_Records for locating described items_
☆ ☆ ☆ ☆ ☆ ☆ ☆

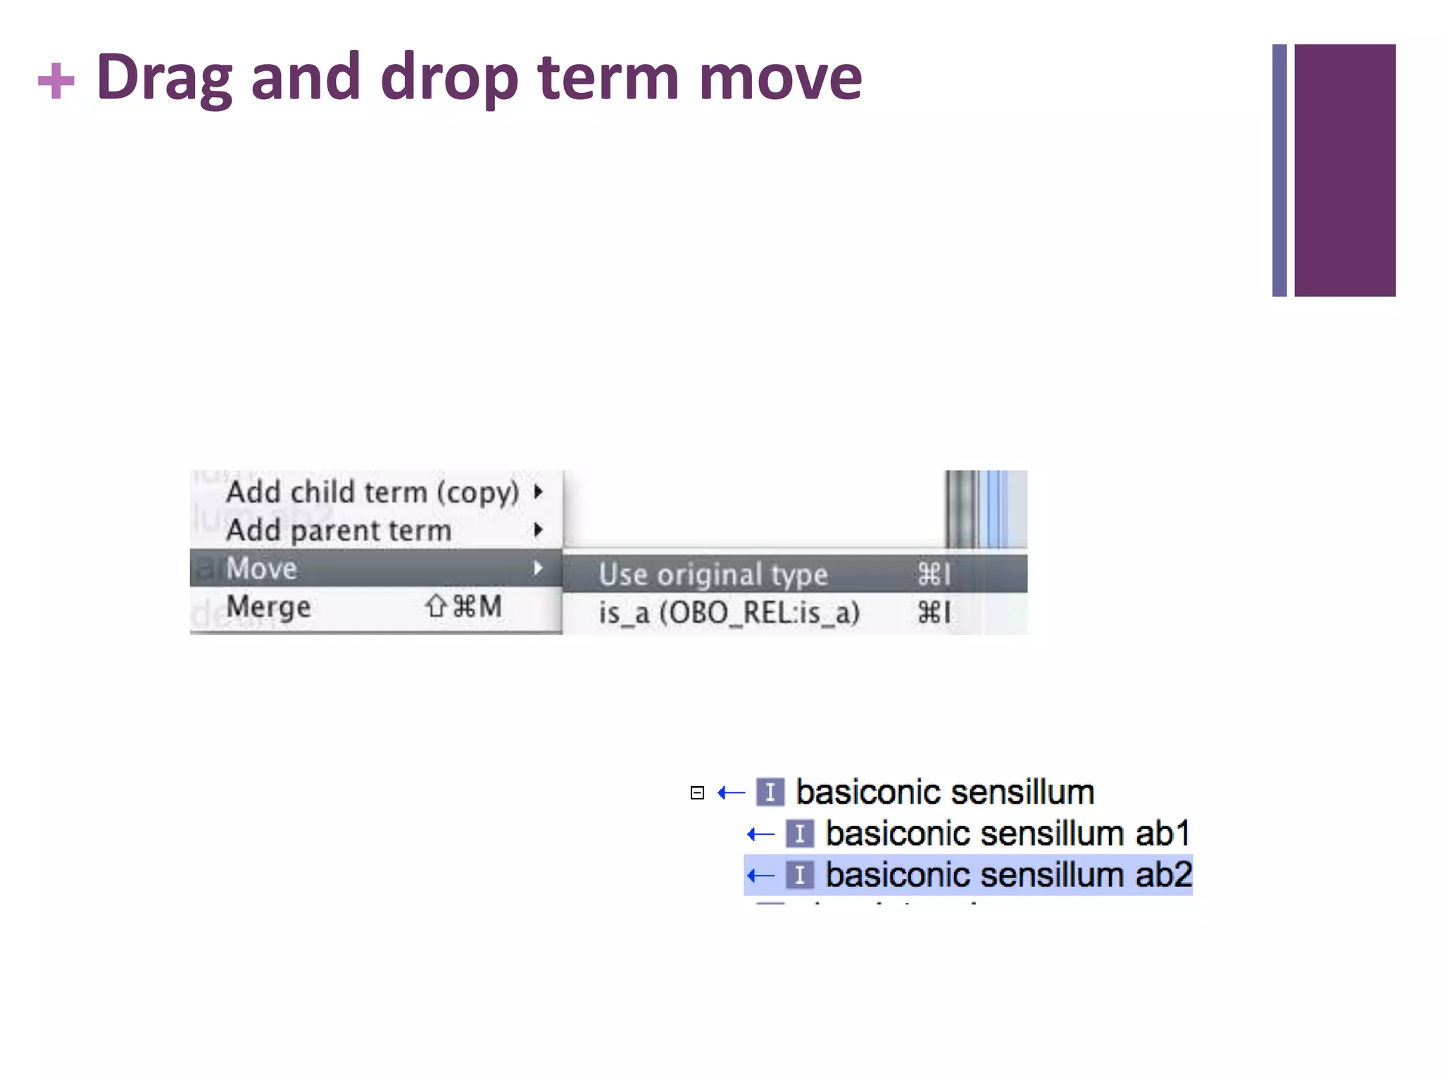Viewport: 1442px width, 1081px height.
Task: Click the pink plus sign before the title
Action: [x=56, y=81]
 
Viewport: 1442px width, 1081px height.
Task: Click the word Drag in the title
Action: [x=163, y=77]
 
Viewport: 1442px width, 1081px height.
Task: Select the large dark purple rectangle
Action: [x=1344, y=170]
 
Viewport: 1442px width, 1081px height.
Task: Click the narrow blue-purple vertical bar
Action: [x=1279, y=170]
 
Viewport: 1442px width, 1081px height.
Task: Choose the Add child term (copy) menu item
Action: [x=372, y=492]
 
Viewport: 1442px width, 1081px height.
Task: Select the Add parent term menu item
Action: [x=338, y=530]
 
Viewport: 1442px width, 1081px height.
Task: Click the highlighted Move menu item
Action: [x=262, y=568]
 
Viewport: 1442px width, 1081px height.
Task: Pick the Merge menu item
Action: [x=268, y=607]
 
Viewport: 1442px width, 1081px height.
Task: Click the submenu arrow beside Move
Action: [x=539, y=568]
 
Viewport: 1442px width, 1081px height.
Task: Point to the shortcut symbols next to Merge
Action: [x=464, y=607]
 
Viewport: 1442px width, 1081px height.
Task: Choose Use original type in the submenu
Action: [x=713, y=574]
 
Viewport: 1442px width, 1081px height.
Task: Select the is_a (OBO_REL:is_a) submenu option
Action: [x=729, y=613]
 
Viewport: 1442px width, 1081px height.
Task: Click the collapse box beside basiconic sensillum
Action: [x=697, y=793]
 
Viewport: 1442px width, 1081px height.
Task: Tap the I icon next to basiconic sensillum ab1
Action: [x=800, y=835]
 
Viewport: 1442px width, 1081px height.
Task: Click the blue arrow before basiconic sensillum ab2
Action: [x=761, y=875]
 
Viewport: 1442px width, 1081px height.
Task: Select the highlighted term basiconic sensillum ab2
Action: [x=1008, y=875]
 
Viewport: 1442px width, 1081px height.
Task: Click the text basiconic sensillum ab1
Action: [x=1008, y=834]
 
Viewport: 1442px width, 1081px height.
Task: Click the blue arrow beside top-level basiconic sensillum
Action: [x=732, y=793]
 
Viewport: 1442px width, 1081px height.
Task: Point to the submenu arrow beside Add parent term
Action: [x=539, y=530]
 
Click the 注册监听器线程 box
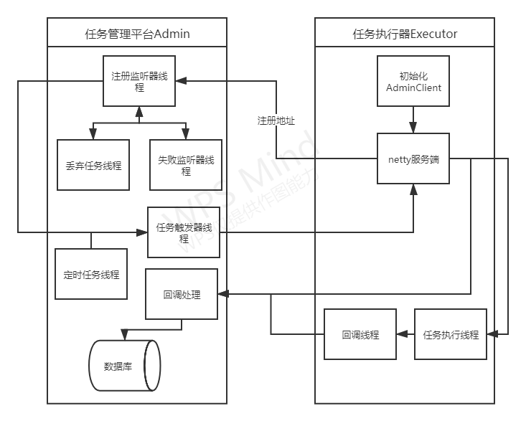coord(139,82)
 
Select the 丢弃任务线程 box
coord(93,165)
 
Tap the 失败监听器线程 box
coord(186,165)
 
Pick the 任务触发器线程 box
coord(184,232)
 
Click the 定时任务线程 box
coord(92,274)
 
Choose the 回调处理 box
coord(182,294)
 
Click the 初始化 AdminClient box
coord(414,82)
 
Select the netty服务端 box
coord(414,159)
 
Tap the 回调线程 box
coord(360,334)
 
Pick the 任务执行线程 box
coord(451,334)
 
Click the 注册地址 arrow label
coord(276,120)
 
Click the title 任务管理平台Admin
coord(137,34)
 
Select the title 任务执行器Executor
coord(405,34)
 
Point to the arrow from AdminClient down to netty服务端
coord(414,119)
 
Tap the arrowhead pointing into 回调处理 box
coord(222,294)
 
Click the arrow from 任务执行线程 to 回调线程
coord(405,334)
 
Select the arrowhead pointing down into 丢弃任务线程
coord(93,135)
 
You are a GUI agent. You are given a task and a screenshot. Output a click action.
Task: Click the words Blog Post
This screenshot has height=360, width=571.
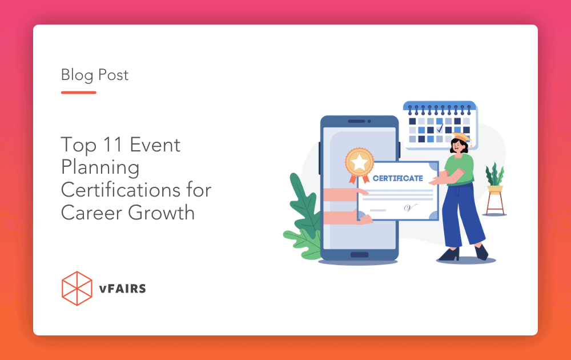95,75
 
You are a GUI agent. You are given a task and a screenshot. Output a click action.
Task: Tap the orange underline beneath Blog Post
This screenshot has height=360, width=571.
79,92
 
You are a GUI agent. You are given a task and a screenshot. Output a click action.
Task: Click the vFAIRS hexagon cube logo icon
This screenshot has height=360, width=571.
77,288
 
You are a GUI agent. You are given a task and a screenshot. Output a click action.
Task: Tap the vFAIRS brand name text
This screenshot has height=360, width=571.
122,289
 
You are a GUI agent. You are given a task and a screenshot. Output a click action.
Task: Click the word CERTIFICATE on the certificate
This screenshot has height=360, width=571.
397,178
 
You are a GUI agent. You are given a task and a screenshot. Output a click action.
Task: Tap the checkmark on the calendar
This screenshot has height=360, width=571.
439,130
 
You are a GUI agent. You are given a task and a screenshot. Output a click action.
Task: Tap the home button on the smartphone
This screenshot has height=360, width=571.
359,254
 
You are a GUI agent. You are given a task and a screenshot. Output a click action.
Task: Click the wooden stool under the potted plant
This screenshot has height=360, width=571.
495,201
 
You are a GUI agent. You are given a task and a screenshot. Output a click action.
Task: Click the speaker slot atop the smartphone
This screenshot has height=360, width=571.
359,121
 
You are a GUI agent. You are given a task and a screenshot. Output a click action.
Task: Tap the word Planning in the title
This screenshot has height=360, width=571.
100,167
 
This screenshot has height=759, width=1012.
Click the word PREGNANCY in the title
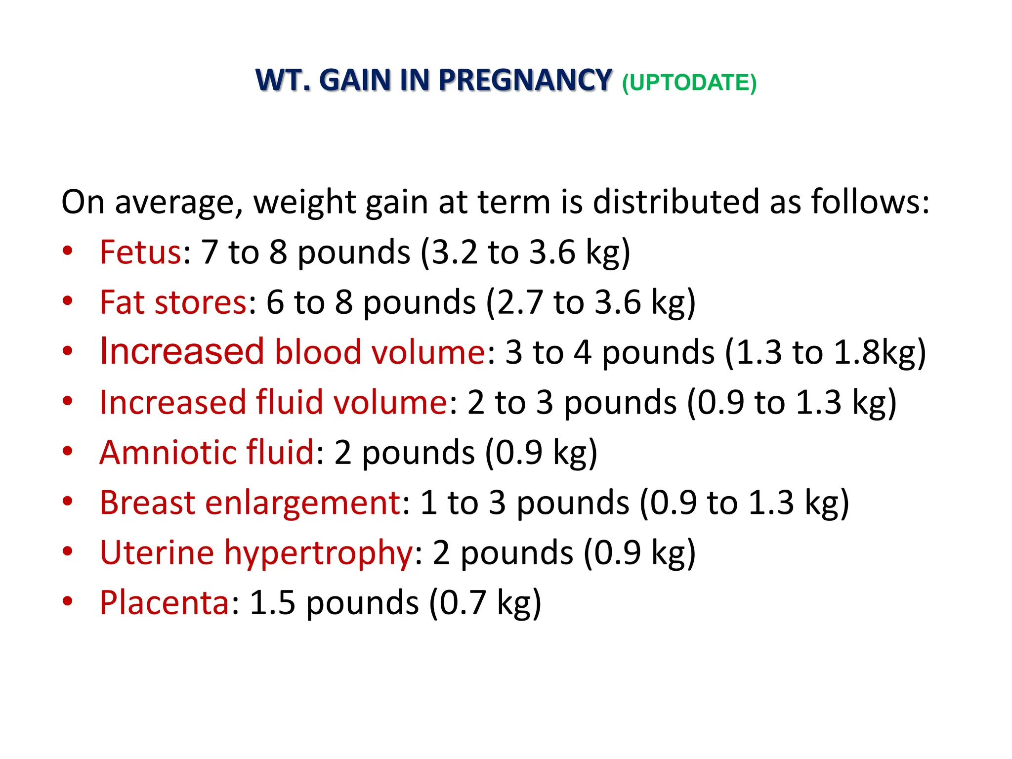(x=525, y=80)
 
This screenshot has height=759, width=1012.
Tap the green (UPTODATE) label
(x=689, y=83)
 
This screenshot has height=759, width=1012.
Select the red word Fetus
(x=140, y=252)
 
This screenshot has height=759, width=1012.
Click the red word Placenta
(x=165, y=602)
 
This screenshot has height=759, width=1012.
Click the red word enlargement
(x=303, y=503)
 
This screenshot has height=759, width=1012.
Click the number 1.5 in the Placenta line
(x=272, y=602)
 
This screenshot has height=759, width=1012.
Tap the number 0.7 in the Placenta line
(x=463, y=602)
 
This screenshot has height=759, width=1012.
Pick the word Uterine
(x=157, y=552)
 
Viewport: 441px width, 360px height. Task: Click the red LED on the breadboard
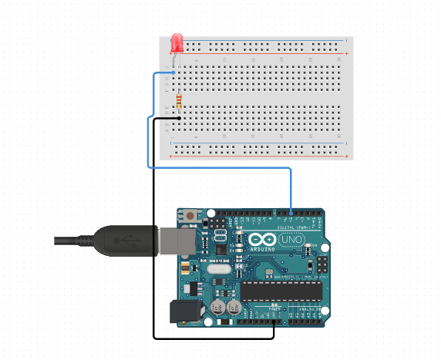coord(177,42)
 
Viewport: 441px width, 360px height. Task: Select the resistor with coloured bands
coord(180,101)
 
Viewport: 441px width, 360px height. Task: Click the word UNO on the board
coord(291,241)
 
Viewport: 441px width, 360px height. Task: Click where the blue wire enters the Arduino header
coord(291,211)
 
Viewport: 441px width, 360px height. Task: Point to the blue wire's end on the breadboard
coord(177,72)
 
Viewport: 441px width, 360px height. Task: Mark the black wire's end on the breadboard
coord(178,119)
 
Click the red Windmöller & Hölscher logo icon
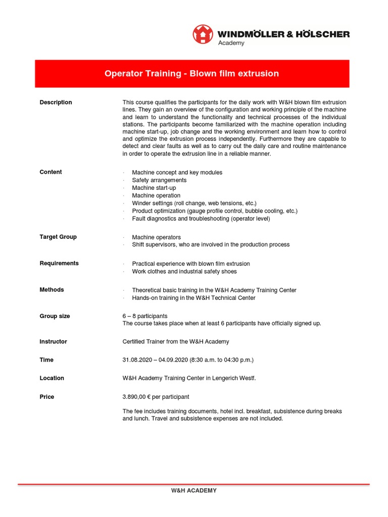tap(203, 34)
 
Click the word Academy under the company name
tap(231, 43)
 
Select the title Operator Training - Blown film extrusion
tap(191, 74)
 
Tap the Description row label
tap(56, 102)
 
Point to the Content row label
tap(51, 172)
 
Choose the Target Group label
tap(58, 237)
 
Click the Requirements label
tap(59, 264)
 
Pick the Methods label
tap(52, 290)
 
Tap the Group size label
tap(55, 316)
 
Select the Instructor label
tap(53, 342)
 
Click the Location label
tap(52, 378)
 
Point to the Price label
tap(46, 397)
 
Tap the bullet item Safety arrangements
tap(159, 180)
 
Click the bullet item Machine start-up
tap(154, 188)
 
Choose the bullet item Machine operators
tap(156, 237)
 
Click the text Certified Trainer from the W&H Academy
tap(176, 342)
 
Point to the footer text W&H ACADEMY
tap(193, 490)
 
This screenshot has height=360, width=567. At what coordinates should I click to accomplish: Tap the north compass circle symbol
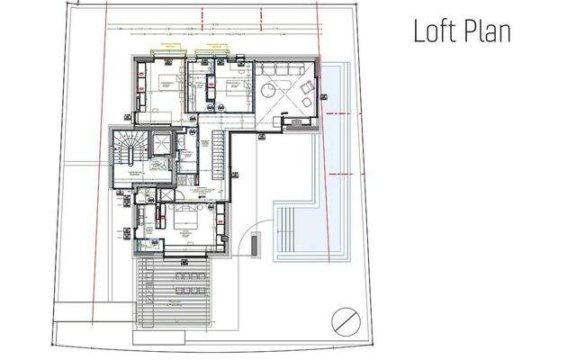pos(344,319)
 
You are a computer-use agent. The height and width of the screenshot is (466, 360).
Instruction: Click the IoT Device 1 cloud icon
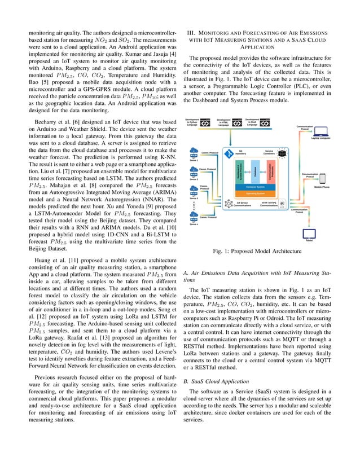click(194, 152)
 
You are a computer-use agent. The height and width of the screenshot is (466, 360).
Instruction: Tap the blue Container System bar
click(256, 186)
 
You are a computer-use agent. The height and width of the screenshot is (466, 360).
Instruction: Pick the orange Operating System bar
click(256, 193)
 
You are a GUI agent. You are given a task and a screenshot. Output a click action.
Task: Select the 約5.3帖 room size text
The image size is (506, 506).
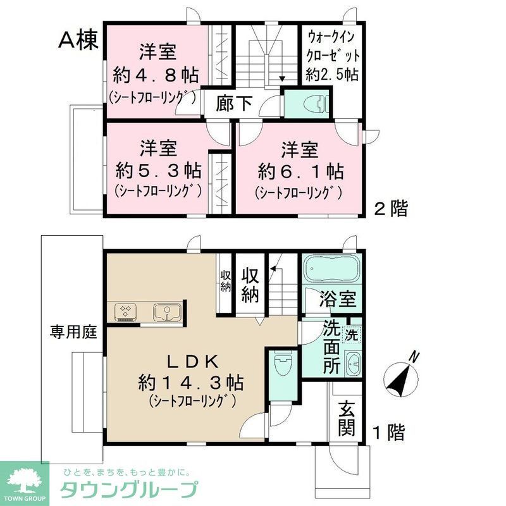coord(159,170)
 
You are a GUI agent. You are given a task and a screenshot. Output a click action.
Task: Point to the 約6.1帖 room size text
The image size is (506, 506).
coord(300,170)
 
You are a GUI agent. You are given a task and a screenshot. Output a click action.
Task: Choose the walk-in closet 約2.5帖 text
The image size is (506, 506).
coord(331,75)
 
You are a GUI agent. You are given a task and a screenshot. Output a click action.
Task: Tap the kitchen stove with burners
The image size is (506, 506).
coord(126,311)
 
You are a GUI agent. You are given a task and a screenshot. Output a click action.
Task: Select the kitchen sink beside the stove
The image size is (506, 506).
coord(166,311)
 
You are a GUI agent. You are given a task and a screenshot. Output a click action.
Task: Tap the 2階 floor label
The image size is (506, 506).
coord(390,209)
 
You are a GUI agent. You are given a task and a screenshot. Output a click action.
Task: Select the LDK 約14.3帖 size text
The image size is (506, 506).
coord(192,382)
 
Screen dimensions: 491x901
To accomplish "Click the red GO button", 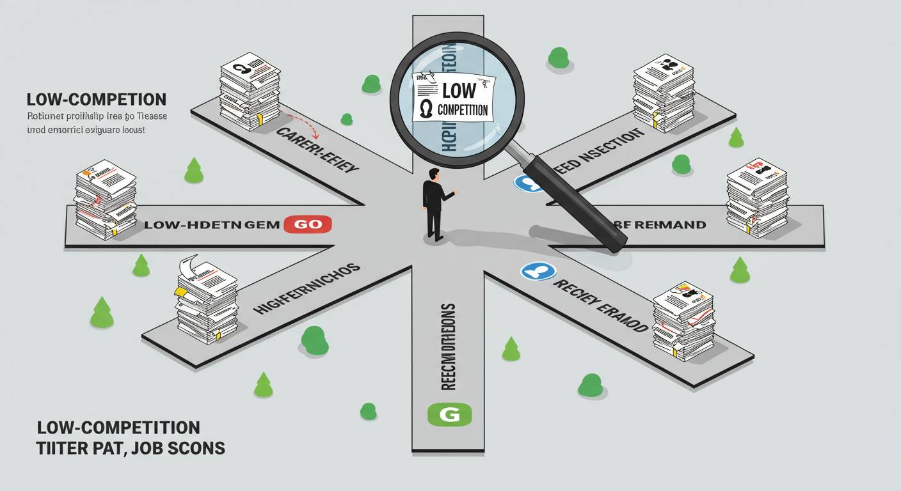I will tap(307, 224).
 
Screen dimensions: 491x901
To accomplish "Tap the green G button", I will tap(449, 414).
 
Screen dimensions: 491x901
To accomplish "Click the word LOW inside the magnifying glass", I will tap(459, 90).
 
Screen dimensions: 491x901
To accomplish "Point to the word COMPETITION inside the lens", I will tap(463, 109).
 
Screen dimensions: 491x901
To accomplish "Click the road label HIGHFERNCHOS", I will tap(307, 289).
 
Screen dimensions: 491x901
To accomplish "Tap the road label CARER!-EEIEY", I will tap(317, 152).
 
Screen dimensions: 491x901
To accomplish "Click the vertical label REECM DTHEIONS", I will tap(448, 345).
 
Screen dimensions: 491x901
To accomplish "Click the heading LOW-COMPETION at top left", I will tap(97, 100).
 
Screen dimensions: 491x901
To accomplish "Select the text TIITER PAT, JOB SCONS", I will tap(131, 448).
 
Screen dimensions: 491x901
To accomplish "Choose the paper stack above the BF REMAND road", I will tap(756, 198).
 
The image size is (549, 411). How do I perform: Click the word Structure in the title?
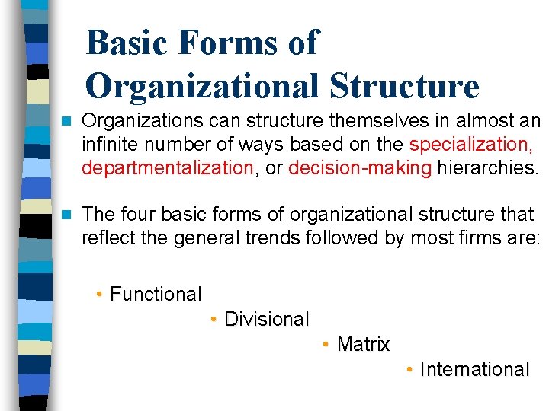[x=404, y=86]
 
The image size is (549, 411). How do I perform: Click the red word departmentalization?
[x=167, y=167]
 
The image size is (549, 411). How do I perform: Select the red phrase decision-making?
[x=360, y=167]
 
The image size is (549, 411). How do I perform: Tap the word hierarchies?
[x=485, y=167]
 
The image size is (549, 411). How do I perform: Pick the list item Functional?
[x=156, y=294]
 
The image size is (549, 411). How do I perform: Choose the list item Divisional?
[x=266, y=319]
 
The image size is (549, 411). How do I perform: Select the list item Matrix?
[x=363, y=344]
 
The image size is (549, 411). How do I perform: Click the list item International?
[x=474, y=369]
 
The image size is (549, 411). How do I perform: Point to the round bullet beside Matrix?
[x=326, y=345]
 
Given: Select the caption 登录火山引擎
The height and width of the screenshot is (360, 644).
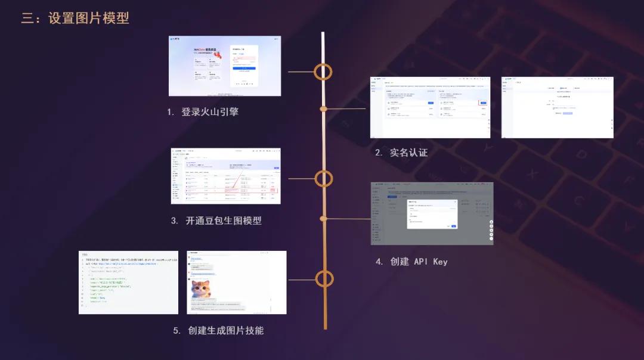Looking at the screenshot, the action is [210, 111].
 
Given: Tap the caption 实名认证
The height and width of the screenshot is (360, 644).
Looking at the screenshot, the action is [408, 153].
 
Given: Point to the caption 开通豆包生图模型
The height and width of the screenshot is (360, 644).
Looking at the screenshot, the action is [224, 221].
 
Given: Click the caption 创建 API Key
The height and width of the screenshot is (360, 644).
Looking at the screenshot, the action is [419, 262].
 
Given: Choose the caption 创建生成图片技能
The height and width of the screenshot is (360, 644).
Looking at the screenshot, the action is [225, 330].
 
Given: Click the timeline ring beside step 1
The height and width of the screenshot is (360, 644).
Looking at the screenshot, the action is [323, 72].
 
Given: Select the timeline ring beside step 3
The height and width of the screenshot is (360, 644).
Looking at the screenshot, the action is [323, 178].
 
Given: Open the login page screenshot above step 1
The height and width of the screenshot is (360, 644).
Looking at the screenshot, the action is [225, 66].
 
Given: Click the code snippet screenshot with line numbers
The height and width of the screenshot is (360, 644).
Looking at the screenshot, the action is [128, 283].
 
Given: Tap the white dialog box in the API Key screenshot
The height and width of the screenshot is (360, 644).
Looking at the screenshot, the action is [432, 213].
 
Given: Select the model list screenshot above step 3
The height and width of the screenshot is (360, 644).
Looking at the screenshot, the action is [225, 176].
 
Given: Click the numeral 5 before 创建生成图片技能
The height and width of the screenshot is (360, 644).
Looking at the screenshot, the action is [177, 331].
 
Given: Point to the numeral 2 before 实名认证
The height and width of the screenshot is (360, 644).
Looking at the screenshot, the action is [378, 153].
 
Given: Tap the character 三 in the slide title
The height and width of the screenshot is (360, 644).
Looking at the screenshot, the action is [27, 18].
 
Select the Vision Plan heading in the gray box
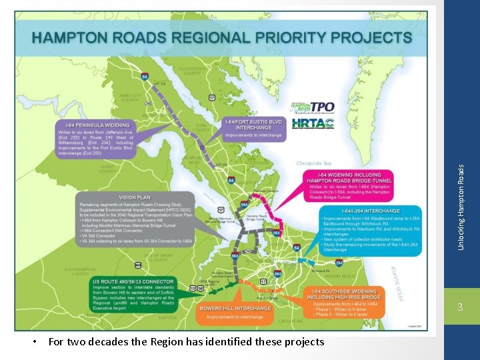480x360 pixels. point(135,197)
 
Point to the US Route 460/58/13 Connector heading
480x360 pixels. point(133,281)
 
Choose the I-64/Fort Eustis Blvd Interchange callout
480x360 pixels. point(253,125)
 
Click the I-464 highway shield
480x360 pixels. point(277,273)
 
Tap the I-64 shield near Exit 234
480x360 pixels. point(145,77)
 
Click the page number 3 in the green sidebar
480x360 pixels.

☆ ☆ ☆ ☆ ☆ ☆ ☆

_DIRECTIONS_
Report every line in the listing above that contains the string "parent", counting only matches with the same case.

_ANSWER TO THIS PROBLEM_
Task: Select the Add parent term menu item
Task: Point to the submenu arrow beside Add parent term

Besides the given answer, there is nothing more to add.